Problems
- A) Could you return the entries word for word, starting at the very first line and ending at the line that contains "Click the 20.00", both included?
- B) What comes next in the article about small orchards selling fruit directly to consumers? Supply the following part, beginning after its last sentence.

Passage given

══════════

Urbanization may be ruining small farming, but for Mariani and the rest of the region’s agricultural artifacts, it’s their key to survival, a market for those farmers able to forget about the middle man and bring their products directly to consumers.
For those willing to find it, the market is there, said Peggy Miars, president of California Certified Organic Growers in Santa Cruz. A lot of people who don’t know the difference between a Dolly plum and an October Sun, or a Dapple Dandy and a Flavor Grenade, are ripe for a new trend.
“Consumers are interested in learning more about farming,” Miars said. Back in the 1800’s people grew their own food and raised their own livestock, but now it’s a total mystery. People, especially from the city, don’t have a clue how a carrot is grown. It’s amazing how excited people get when they can actually pull one out of the ground themselves. It’s a very fun experience for them.”
But how do you get people to make a day trip to the farms and orchards of Morgan Hill, Gilroy and San Benito County just to buy a few cherries, apples or apricots?
“It’s been years since you could just pick your fruit, put it on a truck and send it to a distant market, especially in an urban environment,” Mariani said. “We have to look at more innovative ways of marketing. I’m taking a page out of the winery PR manual. Wine is just fermented fruit. We’re selling fruit that hasn’t been fermented. It’s a lot fresher and suitable for the whole family.”
The success of most small wineries has been in vintners’ ability to cultivate markets for varietals. You’ll never seen a wine section split into generic sections of “red” and “white,” but despite a dizzying array of fruit varieties, it’s the rare supermarket that makes an effort to differentiate between different types of fruit. Mariani grows 40 kinds of cherries, 20 types of apricots, more than 40 varieties of American and European Plums, all with distinct flavors, textures and growing seasons.
When he took over the orchards from his brother last year, Mariani opened a gourmet shop featuring preserves and chocolates with his dried apricots. He started holding fruit tastings, similar to wine tastings, he said, “but a lot less pretentious.” This year, he plans to hold tours and harvest walk to let people pick their own fruit.
“We haven’t fully implemented our business model yet,” he said. “But it won’t be a dog and pony show. We’re not going to have pit spitting contests and that kind of thing. It’s more subtle and adult oriented. We want to find the right strategy to get profit commensurate with the quality of our fruit.”
For now, most of Mariani’s fruit is sent off to packers and shipped to Japan, but he would like to sell more locally. He’s hampered by his location. In fact, it was only by chance that Jim and Debbie Hoey, the proprietors of Hoey Ranch on Hecker Pass, met Mariani in his shop late last summer and offered him what could turn out to be a big break.
The Hoey ranch, about a mile west of Santa Teresa Boulevard, has been in the family for five generations. Over the years the ranch has been a vineyard, a pear orchard and a tobacco farm. Until five years ago, the ranch was a pumpkin patch and a Christmas tree farm, but maintaining an ag enterprise was too much for the family. Debbie Hoey said all that time they were looking to bring someone in to preserve the tradition of the land. Before they came across Andy’s Orchard last summer, the Hoeys didn’t know it was there.

══════════

Records to process
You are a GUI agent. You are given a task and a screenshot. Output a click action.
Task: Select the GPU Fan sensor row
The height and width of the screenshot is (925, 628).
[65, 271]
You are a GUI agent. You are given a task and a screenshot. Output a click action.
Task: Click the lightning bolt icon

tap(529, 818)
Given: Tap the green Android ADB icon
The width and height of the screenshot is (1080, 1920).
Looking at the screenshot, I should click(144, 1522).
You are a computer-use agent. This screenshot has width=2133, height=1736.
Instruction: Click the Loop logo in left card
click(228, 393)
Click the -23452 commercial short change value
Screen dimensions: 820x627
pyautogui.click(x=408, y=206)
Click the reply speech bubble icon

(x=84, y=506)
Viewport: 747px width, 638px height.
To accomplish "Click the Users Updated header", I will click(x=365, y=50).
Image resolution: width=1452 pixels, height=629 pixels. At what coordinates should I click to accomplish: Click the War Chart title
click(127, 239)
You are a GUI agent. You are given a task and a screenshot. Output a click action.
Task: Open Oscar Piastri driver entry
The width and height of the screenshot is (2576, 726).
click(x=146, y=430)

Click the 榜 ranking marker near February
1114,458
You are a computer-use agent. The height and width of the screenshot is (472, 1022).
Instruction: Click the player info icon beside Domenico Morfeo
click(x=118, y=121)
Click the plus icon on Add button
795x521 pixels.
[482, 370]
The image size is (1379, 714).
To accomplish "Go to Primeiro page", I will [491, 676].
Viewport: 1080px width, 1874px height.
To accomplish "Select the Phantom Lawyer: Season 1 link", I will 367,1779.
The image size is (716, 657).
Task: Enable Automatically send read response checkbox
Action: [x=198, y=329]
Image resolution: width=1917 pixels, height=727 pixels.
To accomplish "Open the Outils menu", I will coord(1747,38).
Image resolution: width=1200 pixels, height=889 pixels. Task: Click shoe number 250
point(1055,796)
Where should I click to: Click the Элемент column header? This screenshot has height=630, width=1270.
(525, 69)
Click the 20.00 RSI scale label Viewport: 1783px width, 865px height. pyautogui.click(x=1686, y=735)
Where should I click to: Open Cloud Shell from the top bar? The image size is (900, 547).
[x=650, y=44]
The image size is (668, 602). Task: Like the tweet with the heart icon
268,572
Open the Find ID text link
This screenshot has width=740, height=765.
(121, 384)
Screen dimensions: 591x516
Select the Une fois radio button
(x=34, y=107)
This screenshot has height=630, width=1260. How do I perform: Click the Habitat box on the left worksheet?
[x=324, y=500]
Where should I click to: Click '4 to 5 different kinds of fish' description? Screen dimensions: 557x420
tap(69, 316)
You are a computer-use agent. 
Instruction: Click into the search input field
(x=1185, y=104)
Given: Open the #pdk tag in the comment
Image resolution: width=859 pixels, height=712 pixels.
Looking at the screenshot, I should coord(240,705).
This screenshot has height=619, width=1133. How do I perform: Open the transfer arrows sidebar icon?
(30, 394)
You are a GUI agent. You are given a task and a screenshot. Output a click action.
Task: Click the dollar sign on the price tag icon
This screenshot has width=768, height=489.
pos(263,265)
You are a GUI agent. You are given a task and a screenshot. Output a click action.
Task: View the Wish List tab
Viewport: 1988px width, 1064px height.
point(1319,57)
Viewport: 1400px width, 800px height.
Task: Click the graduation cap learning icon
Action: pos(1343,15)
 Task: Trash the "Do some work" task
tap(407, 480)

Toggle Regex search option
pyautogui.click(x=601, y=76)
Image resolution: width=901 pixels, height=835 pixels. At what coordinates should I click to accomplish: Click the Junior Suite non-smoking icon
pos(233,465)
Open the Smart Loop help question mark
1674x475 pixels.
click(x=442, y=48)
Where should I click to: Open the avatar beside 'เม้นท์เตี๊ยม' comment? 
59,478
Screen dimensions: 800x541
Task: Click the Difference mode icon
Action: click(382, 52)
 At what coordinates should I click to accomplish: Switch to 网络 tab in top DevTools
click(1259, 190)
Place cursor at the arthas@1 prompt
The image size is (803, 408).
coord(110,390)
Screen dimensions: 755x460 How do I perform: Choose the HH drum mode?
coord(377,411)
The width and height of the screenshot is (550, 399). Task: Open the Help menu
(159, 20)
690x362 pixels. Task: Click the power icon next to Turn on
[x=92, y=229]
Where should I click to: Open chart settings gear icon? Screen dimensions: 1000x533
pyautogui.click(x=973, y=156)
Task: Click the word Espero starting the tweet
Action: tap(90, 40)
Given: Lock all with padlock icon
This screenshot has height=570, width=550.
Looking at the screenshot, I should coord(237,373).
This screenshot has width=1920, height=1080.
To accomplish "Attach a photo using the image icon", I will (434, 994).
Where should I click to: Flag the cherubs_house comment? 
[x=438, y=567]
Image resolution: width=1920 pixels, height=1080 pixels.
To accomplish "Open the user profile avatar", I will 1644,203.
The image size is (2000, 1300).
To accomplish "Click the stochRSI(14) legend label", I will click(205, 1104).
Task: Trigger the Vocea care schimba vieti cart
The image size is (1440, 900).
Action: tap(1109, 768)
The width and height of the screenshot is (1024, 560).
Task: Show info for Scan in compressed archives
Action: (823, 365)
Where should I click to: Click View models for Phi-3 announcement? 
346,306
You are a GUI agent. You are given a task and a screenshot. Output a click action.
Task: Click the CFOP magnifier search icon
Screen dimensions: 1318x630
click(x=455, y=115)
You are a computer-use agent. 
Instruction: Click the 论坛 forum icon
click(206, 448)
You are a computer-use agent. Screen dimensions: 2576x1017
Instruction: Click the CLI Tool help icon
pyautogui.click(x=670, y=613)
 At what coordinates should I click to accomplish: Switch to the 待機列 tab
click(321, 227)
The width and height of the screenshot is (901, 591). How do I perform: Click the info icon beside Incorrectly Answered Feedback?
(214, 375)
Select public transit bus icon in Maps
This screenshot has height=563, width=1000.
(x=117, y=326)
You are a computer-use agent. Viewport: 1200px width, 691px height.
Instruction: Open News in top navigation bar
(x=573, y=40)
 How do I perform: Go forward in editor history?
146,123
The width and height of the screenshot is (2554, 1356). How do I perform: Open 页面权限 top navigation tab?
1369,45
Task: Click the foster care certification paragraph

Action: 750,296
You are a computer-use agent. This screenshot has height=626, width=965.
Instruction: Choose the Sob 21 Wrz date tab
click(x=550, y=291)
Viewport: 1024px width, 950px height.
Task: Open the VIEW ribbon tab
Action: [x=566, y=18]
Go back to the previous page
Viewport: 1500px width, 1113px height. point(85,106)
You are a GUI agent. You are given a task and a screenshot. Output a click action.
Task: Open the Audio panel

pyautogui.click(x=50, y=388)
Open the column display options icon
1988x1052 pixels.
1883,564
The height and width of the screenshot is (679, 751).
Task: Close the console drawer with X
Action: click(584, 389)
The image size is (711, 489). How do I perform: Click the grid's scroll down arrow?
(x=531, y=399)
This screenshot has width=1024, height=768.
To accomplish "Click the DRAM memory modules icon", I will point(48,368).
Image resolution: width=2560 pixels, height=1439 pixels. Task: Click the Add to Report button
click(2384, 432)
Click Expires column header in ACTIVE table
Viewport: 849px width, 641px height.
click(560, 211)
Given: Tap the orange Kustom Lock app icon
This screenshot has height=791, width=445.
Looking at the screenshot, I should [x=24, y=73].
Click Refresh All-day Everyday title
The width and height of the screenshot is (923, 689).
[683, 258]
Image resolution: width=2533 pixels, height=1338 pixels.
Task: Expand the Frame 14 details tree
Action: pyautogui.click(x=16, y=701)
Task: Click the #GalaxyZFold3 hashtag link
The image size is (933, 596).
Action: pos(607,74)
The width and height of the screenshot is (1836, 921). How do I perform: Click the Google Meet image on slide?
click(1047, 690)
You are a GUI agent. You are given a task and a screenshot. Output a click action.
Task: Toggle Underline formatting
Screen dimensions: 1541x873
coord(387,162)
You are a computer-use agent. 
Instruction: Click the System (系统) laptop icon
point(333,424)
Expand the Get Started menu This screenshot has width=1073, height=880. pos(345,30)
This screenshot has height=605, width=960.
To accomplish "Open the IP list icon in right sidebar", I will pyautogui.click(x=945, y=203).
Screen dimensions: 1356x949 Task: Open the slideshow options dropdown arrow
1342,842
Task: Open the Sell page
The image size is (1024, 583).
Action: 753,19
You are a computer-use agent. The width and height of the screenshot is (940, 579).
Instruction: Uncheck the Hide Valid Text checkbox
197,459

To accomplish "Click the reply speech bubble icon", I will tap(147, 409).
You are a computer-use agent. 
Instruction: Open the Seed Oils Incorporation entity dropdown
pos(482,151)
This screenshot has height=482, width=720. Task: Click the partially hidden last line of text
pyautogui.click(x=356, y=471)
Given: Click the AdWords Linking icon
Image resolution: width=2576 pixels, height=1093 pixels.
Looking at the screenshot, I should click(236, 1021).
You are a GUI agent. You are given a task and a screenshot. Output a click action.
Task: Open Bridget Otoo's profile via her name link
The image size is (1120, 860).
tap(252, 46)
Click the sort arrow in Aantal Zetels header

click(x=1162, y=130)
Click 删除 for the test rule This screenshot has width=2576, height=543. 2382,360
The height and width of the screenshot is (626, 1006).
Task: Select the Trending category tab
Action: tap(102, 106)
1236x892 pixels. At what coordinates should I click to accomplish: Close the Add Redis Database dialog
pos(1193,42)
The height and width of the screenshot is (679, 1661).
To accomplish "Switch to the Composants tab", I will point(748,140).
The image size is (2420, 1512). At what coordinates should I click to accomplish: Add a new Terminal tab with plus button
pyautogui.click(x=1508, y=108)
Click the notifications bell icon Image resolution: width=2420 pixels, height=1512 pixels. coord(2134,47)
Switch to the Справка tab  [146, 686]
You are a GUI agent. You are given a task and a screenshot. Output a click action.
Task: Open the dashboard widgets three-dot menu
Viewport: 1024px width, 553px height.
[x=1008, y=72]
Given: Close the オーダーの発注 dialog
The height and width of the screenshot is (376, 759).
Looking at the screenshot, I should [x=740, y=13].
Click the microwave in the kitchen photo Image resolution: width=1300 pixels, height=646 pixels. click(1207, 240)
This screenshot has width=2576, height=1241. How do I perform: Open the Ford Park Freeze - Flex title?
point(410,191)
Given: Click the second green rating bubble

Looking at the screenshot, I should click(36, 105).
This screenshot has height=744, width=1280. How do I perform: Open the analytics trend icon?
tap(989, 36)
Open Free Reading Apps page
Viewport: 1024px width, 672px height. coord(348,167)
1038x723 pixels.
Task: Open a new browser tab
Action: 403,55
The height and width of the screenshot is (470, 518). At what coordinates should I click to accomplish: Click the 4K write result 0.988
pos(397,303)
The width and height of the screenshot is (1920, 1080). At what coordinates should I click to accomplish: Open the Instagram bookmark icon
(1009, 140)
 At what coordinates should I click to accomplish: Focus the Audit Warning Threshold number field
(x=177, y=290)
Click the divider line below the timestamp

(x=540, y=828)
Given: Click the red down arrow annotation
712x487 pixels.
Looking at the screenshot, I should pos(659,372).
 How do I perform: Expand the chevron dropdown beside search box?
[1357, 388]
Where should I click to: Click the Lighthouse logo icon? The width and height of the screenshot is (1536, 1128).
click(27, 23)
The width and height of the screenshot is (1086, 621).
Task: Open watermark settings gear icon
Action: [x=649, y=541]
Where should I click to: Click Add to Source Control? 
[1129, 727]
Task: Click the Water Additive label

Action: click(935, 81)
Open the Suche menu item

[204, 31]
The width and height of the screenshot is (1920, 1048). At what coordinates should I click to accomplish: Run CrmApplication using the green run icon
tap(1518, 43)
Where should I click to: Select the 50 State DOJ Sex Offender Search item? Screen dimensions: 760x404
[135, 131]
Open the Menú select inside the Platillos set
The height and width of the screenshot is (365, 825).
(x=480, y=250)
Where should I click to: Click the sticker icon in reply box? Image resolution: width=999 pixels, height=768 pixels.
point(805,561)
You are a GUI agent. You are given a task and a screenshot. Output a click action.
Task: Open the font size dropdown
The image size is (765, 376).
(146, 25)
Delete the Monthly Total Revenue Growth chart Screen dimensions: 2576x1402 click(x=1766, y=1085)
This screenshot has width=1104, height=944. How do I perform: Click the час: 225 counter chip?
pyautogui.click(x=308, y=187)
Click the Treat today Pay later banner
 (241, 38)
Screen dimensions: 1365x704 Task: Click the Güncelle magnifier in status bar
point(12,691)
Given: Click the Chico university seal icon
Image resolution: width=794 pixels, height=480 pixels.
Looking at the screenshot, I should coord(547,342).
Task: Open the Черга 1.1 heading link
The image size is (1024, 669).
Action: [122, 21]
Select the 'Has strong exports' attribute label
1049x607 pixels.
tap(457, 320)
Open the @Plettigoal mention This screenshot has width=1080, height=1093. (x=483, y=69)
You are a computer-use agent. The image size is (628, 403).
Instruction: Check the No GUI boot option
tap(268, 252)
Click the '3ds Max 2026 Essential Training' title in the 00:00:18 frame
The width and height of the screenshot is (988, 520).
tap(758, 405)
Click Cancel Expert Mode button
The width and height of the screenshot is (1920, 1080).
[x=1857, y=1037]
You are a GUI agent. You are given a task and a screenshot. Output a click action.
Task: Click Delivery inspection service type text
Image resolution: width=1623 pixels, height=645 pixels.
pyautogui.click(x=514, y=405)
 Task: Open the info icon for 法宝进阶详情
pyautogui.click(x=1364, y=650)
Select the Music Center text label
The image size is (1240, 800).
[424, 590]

══════════

Replies
- A)
You are a GUI agent. You are given a task and a screenshot. Output a click action.
Task: Select the GPU Fan sensor row
The height and width of the screenshot is (925, 628).
[65, 271]
You are a GUI agent. You are given a task and a screenshot. Output a click action.
Task: Click the lightning bolt icon

tap(529, 818)
Given: Tap the green Android ADB icon
The width and height of the screenshot is (1080, 1920).
Looking at the screenshot, I should click(144, 1522).
You are a computer-use agent. This screenshot has width=2133, height=1736.
Instruction: Click the Loop logo in left card
click(228, 393)
Click the -23452 commercial short change value
Screen dimensions: 820x627
pyautogui.click(x=408, y=206)
Click the reply speech bubble icon

(x=84, y=506)
Viewport: 747px width, 638px height.
To accomplish "Click the Users Updated header", I will click(x=365, y=50).
Image resolution: width=1452 pixels, height=629 pixels. At what coordinates should I click to accomplish: Click the War Chart title
click(127, 239)
You are a GUI agent. You are given a task and a screenshot. Output a click action.
Task: Open Oscar Piastri driver entry
The width and height of the screenshot is (2576, 726).
click(x=146, y=430)

Click the 榜 ranking marker near February
1114,458
You are a computer-use agent. The height and width of the screenshot is (472, 1022).
Instruction: Click the player info icon beside Domenico Morfeo
click(x=118, y=121)
Click the plus icon on Add button
795x521 pixels.
[482, 370]
The image size is (1379, 714).
To accomplish "Go to Primeiro page", I will [491, 676].
Viewport: 1080px width, 1874px height.
To accomplish "Select the Phantom Lawyer: Season 1 link", I will 367,1779.
The image size is (716, 657).
Task: Enable Automatically send read response checkbox
Action: [x=198, y=329]
Image resolution: width=1917 pixels, height=727 pixels.
To accomplish "Open the Outils menu", I will coord(1747,38).
Image resolution: width=1200 pixels, height=889 pixels. Task: Click shoe number 250
point(1055,796)
Where should I click to: Click the Элемент column header? This screenshot has height=630, width=1270.
(525, 69)
Click the 20.00 RSI scale label Viewport: 1783px width, 865px height. pyautogui.click(x=1686, y=735)

- B)
“Andy has such a great idea, but he’s not in the best location for a real good tourist draw,” Hoey said. “We’ve always wanted to have something back there farming-related, and we thought it would be so cool to have him grow some of his orchard back where we are. We want someone out there who can not just have a viable business but will carry on the tradition of farming in the family.”
Mariani hopes to have a gourmet shop at the ranch this year, and to harvest orchards there in summer of 2006. For those farmers not so fortunate to have prime tourist land offered to them, there are alternatives.
Todd Kennedy, an agriculture attorney in San Francisco who used to have orchards with 2,500 varieties of fruit in San Martin, said that the traditional model of 10 acres and a man and a horse doesn’t apply anymore. The only way to survive in this economy is to differentiate your farm from your neighbors’.
“Most people who are serious about farming are doing one thing or another to give people a reason to come to them,” Kennedy said. “They have to find niche markets as far as product or location in order to survive.”
Some urban-edge farmers have tried to cultivate relationships with chefs at gourmet restaurants. Kennedy said that San Jose is not a good bet for that approach, and even in a culinary paradise like San Francisco, he said, the restaurant relationship can be more a like a devil’s bargain for the farmer, who ends up ceding control of his operation to please one cook.
Kennedy said family farms are best suited to the region’s multitude of certified farmer’s markets, where growers can get their fruits and vegetables in the hands of a lot of consumers and try to build customer loyalty. Mari Rossi, of B&R Farm in Hollister, said that her family has traveled to markets as far afield as Los Altos and Santa Barbara.
B&R Farm has been in Hollister since 1929. Back then the farm was strictly an orchard growing walnuts, prunes and apricots. Now the Rossi family grows a lot of row crops – tomatoes, bell peppers, red onions – that it ships off to canneries. Like Mariani, the Rossi family is one of few that still grow the vanishing Blenheim apricot, a gourmet variety that dries well. At one time, the Blenheim apricot was king and San Benito County was it’s throne, before foreign apricots grown from Turkey flooded the markets.
Like Andy’s Orchards, B&R Farm features a gourmet shop that sells preserves and chocolates featuring the dried apricots, and they have a mail-order business. The Rossis also sell the apricots to restaurants and wholesalers and at farmers’ markets.
“We have a unique enterprise,” Mari Rossi said recently. “We’re trying to keep our small business afloat with mail-order, but times have changed and just keeping the farm running is a hard task in itself.”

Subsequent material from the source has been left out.